Tue 15 March - D-Bay North End - An F2 Sailor
Expectation and anticipation could not have been higher due to, firstly, a combination of having not sailed for the two months (while the recent freezing cold high pressure system has persisted), secondly, being presented with the most solid forecast (of several days of mild so’westerlies) and, thirdly, watching the trees bend all morning in the strengthening breeze.

Tony C sagely commented afterwards that he had been in the game long enough to not be surprised at the way the day panned out; however, I shall explain regardless.

At 2pm, Adrian and I walked to the water’s edge on the incoming but low tide, and found a wind in the region of about 5.5m to 6.0m in strength. Seeing the building cloud and feeling the light rain, we all rigged 6.3m just to be sure. Bob joined and rigged his brand new Ezzy Wave 5.7, rather hopefully.

I was wind monkey and immediately planed away in the cross shore wind, fully powered. After a surprising successful gybe on the outside (given my complete lack of sailing for an unprecedented long period) I was rather overpowered on the way back in, so took my gear onto the sand to apply more outhaul before the next run. The next hour saw maybe three decent planing runs, each being nothing more than an occasional gust in the increasing grey, damp gloom. By about 4pm it was clear the forecast had been scuppered by the by now unmoving cloudbank, so we disappointedly packed up.

As soon as it got dark, the low cloud cleared and the wind returned; as I type this at 10.30pm the wind has built to a steady 25mph.

Sat 12 Mar - Ladyburn - Martin Haigh
5 brave/windstarved/deperate for a sail even at the risk of hypothermia souls did sail at Ladyburn today. The early birds had the best of what was on offer with some blistering runs across the lake. Armin stepped onto his board and sailed like it was only yesterday and not 7 years since the last time, Andy G, Mike Stewart, myself and late arrival Stephen Shaw also enjoyed(?) the mind numbing cold water. Carl wisely stayed dry, thanks to Andy Freeman for rigging tips and carve gybe techniques - maybe next time when the water is a little warmer and survival is not the name of the game

A great opening day for Ladyburn, good wind strength/direction, I just wish they would consider heating it......... for the benefit of the wildlife you understand!

Fri 11 Mar - Boulmer - Steve Carragher
Adrian & I sailed at Boulmer today. WNW wind was cross off port tack.

When we arrived the bay was dead flat with a strong wind blowing across it. I opted for 5.8/78 and Adrian 5.5/86.

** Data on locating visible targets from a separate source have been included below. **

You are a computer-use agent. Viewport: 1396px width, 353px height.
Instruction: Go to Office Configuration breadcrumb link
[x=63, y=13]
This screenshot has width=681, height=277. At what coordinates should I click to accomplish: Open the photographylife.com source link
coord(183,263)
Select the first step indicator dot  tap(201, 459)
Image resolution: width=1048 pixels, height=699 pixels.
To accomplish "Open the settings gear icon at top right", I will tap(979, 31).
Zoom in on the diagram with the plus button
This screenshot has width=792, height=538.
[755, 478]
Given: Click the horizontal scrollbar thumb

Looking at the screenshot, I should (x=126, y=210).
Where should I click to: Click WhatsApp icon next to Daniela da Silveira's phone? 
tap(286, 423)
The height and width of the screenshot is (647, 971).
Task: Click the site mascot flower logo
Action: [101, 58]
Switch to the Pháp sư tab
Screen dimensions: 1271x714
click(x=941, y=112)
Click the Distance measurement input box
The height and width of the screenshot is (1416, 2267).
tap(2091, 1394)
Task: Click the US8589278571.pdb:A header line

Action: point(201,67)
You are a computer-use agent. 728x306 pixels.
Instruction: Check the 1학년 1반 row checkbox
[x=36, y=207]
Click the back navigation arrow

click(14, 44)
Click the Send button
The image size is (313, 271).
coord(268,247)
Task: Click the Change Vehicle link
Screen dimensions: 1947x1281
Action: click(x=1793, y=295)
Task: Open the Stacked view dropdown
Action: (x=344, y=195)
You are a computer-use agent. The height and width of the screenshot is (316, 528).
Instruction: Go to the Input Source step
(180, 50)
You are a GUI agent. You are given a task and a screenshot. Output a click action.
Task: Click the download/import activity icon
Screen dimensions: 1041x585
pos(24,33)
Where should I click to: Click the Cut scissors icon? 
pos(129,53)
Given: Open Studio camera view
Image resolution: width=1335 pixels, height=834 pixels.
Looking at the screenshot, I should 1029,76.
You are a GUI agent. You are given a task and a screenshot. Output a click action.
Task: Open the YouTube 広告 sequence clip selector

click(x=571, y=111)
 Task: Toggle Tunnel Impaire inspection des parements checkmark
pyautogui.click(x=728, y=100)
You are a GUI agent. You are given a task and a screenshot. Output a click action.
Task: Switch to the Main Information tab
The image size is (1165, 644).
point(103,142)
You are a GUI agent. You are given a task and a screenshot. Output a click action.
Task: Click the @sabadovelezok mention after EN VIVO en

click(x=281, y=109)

First run out straight over the reef, gybe on a nice swell then frontside ride all the way back in. Bliss! Adrian struggled with the light, gusty wind on the inside, a real shame as the wind was consistent further out by the breaking waves over the reef, just where it was needed. Numerous wave rides followed before I made the mistake of coming in. The last 100m was a serious wobble until being gobbled up by the shore dump, which was a monster full of kelp. Luckily kit remained unscathed, particularly as I had to borrow a boom from Adrian, (thanks mate, senility appears to have set in).

I don't want to overstate Boulmer too much, otherwise the PWA crew might descend on our shores, but it is a serious wave venue in the right conditions. Spring tides are quite a challenge though- the bay sucks dry at low tide and then you get heavy shore dump approaching high tide. Getting out can be hard in a NW/WNW as there is a wind shadow from the village.

Neaps are best, sailable at all states of tide with waves over the reef on an incoming tide and less wind shadow to worry about. Also, it's Andy's spiritual home (his big yellow friend lives there!).